В то воскресенье, вскоре после полудня, Швигер скомандовал всплывать. Наступило время “игры вслепую”11, как называли его командиры субмарин, эти долгие, тревожные секунды перед самым выходом перископа на поверхность. Все внимательно прислушивались, не передаются ли по корпусу шумы кораблей: плеск разрезаемой носом воды, гудение винтов. Это был единственный способ понять, что наверху. По мере того как Швигер вглядывался в окуляр, вода становилась светлее, прозрачнее. Эти секунды, по словам одного командира, были “из числа самых тревожных, какие только доводится испытывать человеку”12.
Швигер и другие капитаны больше всего боялись, что перископ окажется на близком расстоянии от миноносца или, хуже того, на пути миноносца. Одна субмарина всплыла так близко к кораблю, что весь объектив был закрыт черным корпусом судна. Поначалу командир решил, что перед ним – необычайно темное штормовое облако.
Как только перископ вышел из воды, Швигер, поворачивая его на 360 градусов, быстро оглядел море вокруг.

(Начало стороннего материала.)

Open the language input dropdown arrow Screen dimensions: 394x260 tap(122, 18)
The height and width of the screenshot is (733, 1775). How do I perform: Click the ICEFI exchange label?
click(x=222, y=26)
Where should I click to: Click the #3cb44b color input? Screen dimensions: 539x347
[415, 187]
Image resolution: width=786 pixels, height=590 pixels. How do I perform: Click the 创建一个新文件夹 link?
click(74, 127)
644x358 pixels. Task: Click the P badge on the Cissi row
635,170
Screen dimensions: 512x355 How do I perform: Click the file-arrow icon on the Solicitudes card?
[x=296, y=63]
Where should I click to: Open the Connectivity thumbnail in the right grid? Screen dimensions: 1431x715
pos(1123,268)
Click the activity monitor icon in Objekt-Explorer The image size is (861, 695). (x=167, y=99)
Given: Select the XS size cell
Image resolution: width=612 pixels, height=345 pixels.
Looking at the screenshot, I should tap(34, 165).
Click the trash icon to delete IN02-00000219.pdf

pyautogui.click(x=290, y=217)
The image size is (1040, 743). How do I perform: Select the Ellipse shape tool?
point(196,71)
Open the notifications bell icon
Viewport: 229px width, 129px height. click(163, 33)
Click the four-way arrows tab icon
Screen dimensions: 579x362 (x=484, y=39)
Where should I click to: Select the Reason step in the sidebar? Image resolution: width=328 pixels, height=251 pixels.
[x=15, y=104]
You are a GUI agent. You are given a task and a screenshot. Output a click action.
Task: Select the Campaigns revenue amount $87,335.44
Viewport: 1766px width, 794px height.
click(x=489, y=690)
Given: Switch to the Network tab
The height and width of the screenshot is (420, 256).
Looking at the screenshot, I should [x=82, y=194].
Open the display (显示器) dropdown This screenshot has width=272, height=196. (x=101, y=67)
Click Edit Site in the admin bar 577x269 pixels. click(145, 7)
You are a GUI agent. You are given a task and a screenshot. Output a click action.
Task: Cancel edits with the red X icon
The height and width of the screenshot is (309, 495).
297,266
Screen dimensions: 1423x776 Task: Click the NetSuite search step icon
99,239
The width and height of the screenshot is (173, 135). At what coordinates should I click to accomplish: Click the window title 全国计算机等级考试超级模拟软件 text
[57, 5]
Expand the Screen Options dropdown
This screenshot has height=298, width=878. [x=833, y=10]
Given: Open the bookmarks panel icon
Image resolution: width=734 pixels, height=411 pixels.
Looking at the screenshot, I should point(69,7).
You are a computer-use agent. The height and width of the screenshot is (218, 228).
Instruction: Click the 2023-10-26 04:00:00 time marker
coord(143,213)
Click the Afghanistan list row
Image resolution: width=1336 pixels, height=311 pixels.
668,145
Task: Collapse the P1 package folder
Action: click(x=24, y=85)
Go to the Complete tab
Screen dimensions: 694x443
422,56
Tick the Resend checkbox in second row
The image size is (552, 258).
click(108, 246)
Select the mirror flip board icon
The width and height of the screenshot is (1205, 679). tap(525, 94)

Ничего подозрительного он не заметил. В этом состояло важное преимущество субмарины перед надводными кораблями. Швигер видел дым, идущий из труб пароходов, издалека, а вахтенным этих кораблей, чтобы заметить его судно, требовалось подойти гораздо ближе.
Швигер приказал подняться на поверхность полностью. Теперь вдобавок к маневрированию горизонтальными рулями команда принялась регулировать соотношение воздуха и воды в цистернах, чтобы увеличить плавучесть. Внутри U-20 послышался рев – это сжатый воздух врывался в цистерны, выталкивая наружу морскую воду. Порой командир решал выйти на поверхность полностью, чтобы показалась палуба субмарины; порой он шел “вровень”, так что над водой возвышалась лишь боевая рубка, отчего создавалось впечатление, будто люди шагают по воде.

 

U-20 всплыла, но тут Швигер обнаружил, что дело обстоит совсем не так, как он ожидал после осмотра через перископ13. Море впереди кишело британскими патрульными судами: шесть кораблей вытянулись цепочкой между островами Фэр-Айл и Норт-Роналдсей, самым северным из Оркнейских островов, чей маяк был знаком каждому плававшему в этих водах.
А за кормой Швигер заметил еще два миноносца. Он уже видел их в тот день, но полагал, что оставил их далеко позади. В бортовом журнале он записал: “снова появляются в поле зрения; курс на U-20; одно патрульное судно поворачивает к нам”.